Table 1 provides an overview of the clinical and demographical characteristics of our patients. All lesions were located on the left or right side of the dorsolateral medulla and were confirmed using MRI (Figure 2). After enrollment, DWI scans were conducted along with two BOLD scans before and after rehabilitation, and no new lesions were observed in comparison to the DWI images prior to inclusion in the study. The score of Kubota Water Swallowing Test after rehabilitation training (1.267 ± 0.4577) was significant lower than that at enrollment (3.400 ± 0.5071; P < 0.001, Table 1).
Figure 2. Diffusion-weighted images showing dorsolateral medulla infarction (arrow). These are the DWI images of patient 8 (left image, lesion located in the right medulla oblongata) and patient 1 (right image, lesion located in the left medulla oblongata). The z-value of the coordinate for the slice position is −52. All lesions were located in the left or right side of dorsolateral medulla oblongata.

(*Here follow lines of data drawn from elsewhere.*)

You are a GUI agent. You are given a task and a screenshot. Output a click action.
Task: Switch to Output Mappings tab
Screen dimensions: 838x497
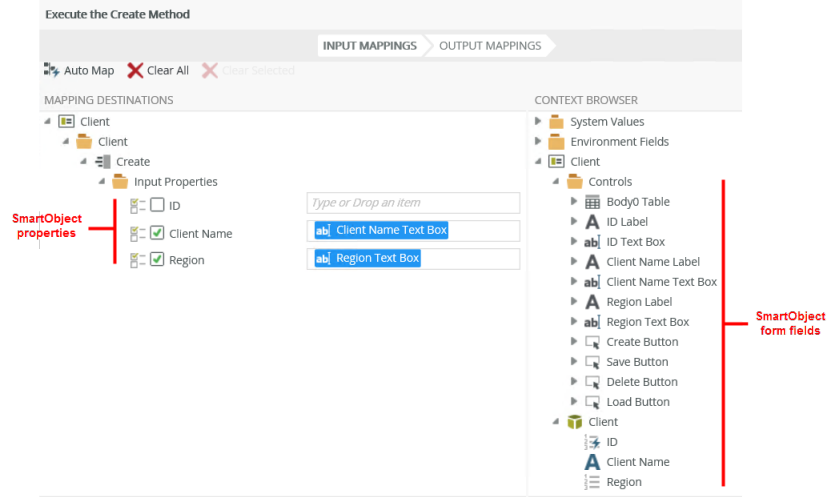[490, 45]
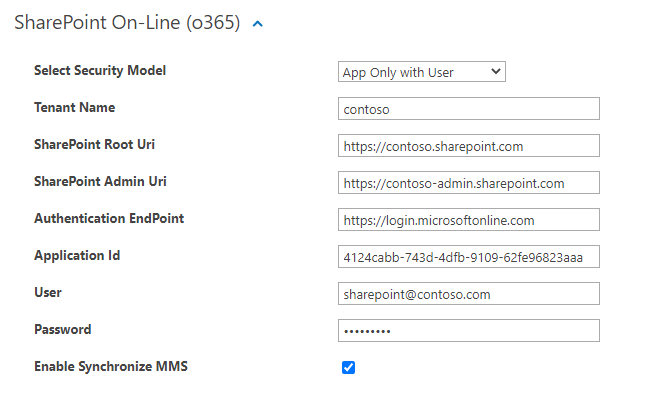Click the SharePoint Admin Uri input box
665x410 pixels.
[468, 183]
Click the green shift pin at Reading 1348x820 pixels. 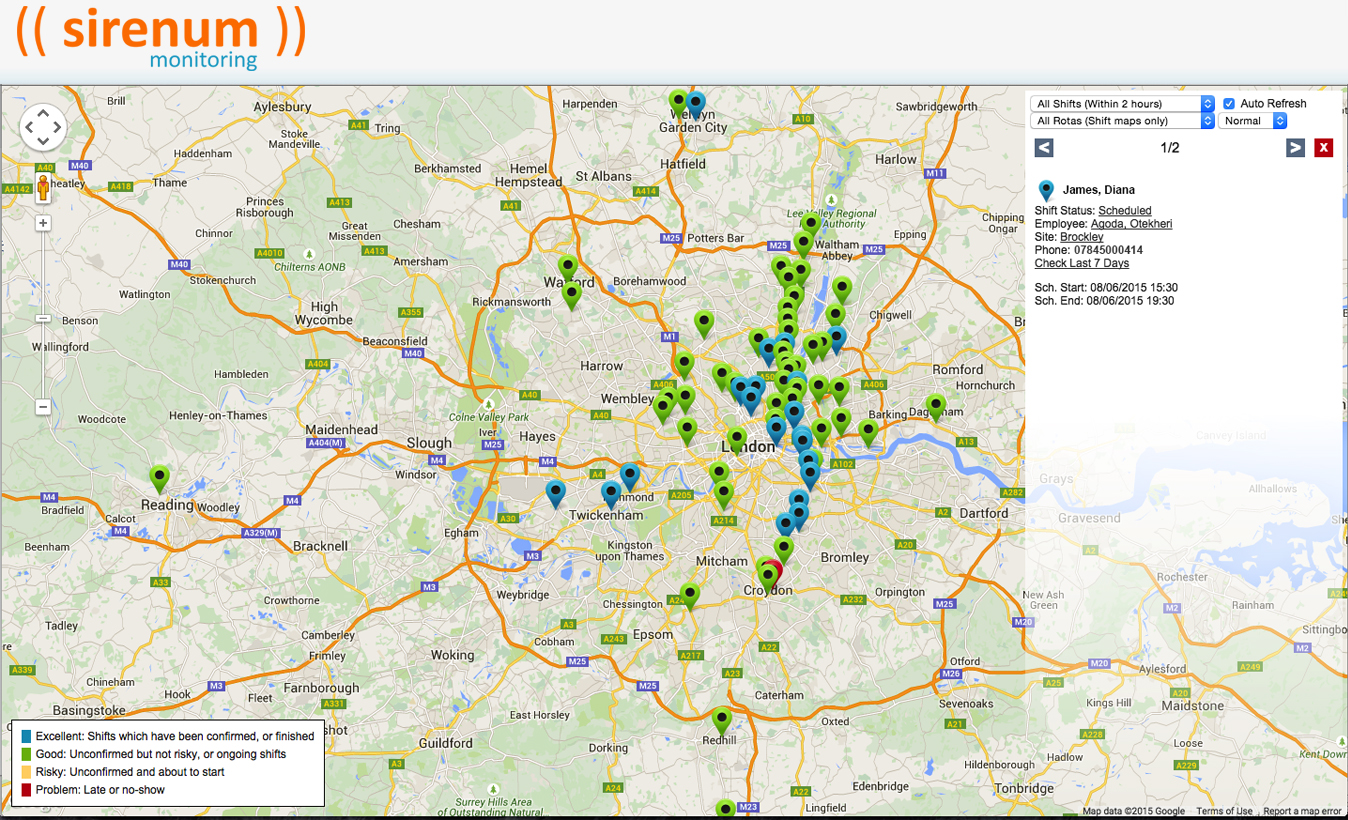coord(159,478)
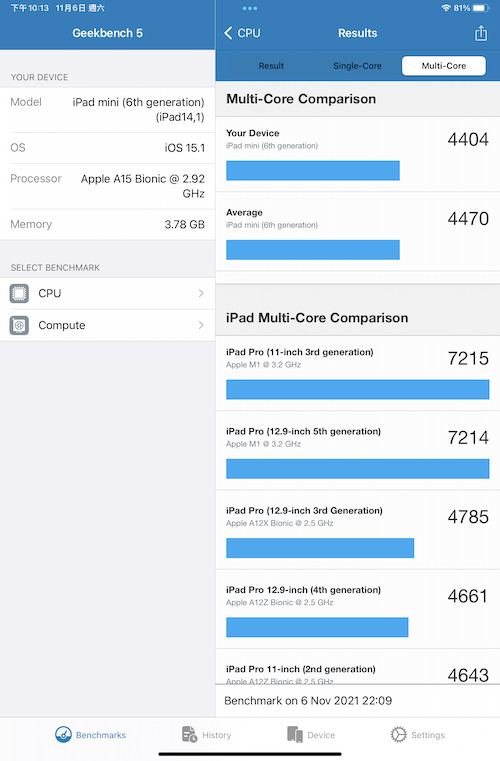Switch to the Result tab
Image resolution: width=500 pixels, height=761 pixels.
pyautogui.click(x=271, y=66)
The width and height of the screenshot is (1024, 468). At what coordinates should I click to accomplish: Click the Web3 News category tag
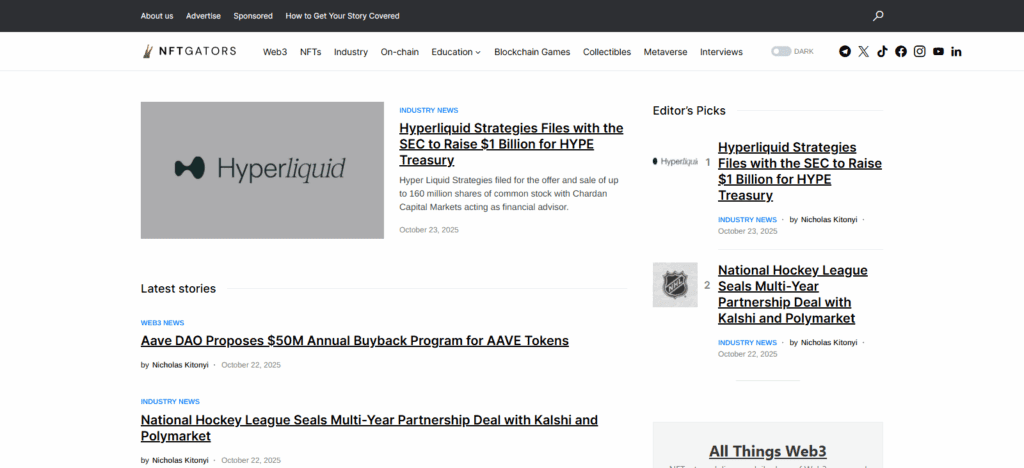click(x=162, y=323)
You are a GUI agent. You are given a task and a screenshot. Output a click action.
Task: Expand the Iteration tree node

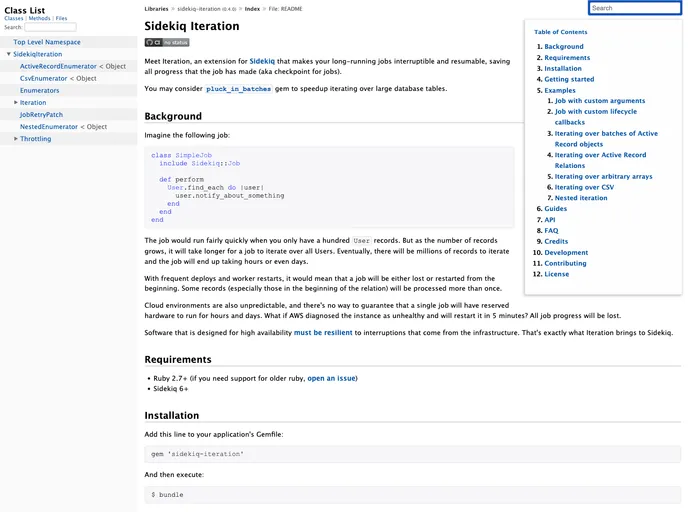click(16, 102)
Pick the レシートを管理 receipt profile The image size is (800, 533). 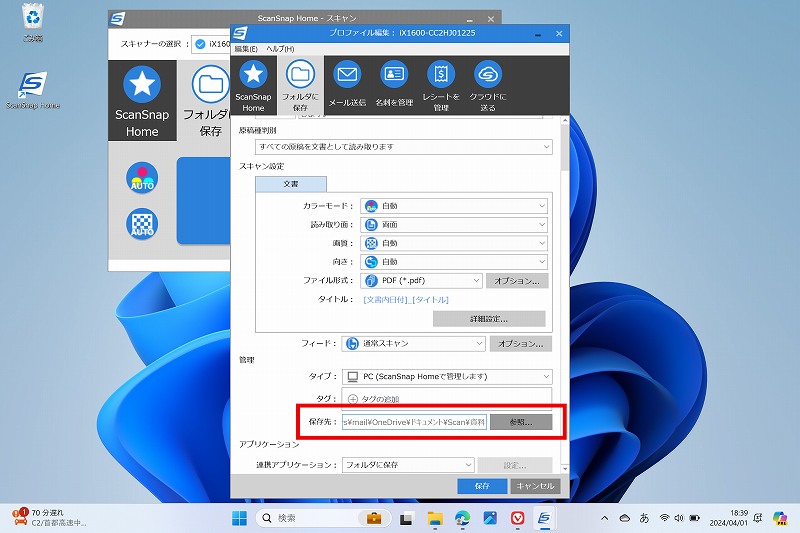point(441,85)
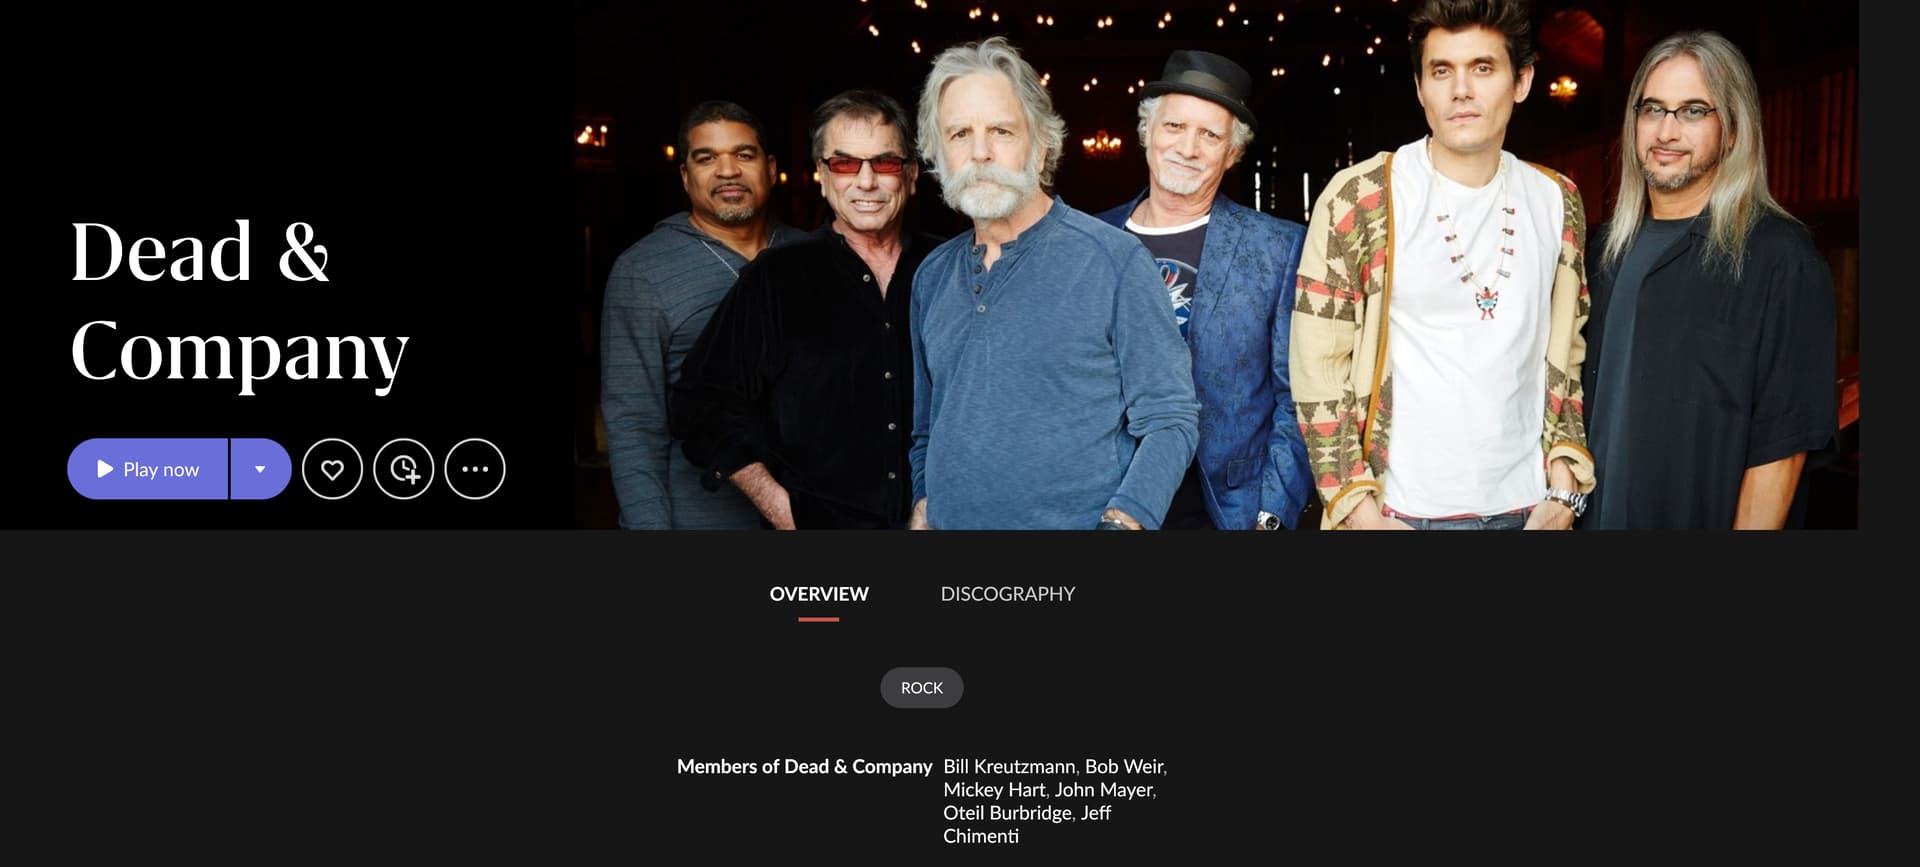Click the ROCK genre tag

click(922, 688)
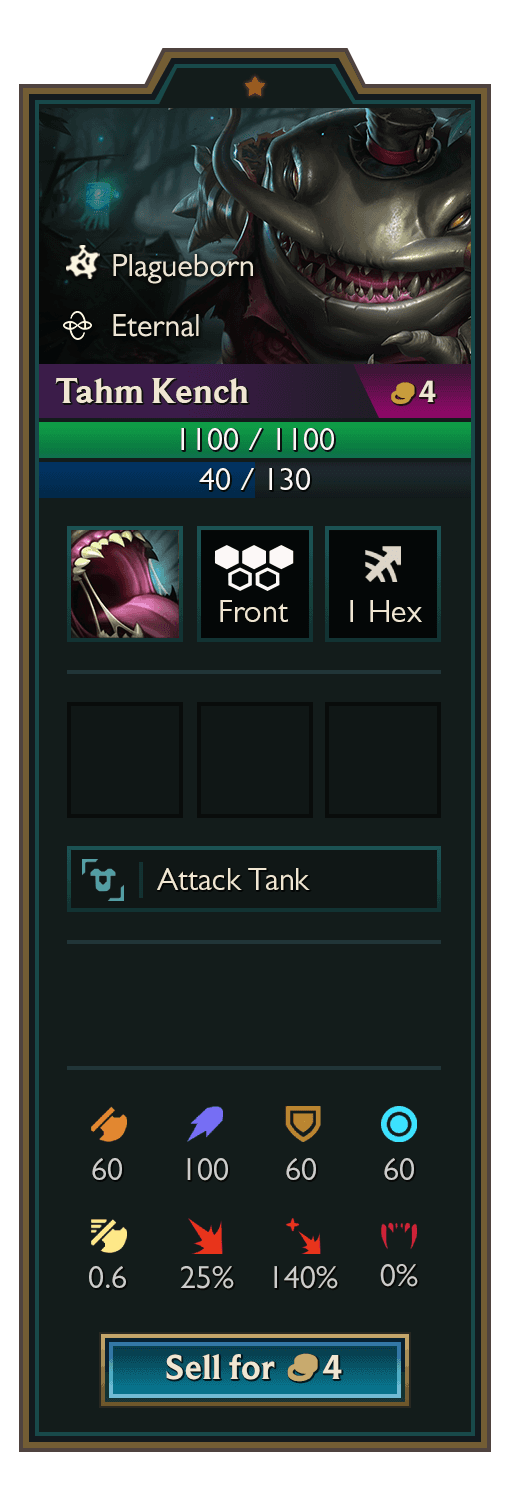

FEES was performed after enrollment (2–3 days after the onset of stroke), revealing impaired pharyngeal swallowing function, indicated by vocal cord paralysis, valleculae and pyriform fossa retention of a saliva-like substance, absence of swallowing reflex upon touching the epiglottis cartilage and posterior pharyngeal wall with a touch stick, a delayed swallowing response, residual vallecular material observed when swallowing viscous food and bread, and leakage and aspiration in some patients. The residual material was removed after repeated swallowing.
After rehabilitation training for 4 weeks, five patients declined follow-up FEES due to their perception of swallowing without any difficulty, and 10 patients underwent a follow-up FEES. Examination of the 10 patients revealed significantly improved pharyngeal swallowing function; there was no vocal cord paralysis and no obvious retention of saliva-like substances in the valleculae or pyriform fossa. In some patients, the swallowing reflex was still delayed upon touching the epiglottis cartilage and posterior pharyngeal wall with a touch stick. Notably, leakage or aspiration was not observed.
3.2 BOLD results for different swallowing actions before and after treatment
3.2.1 Brain regions activated during saliva swallowing in the acute stroke period
After acute stroke, less activation of the brain regions was observed during saliva swallowing, and only the left lingual gyrus and bilateral precentral gyrus were activated. Low-intensity activation was observed in the right inferior occipital lobule, right inferior semilunar lobule, and right posterior lobe of the cerebellum, as shown in Figure 3 and Table 2.
Figure 3. Only the left lingual gyrus and bilateral precentral gyrus were activated during saliva swallowing in the acute stroke period (P < 0.01, FDR corrected, cluster size > 10 voxels).
3.2.2 Brain regions activated during effortful saliva swallowing in the acute stroke period
In the acute stroke period, more brain regions were activated during effortful saliva swallowing, including the left lingual gyrus, bilateral precentral gyrus, postcentral gyrus, and SMA, along with low-intensity activation in the right insula, bilateral posterior cerebellum, right inferior temporal gyrus, as shown in Table 3.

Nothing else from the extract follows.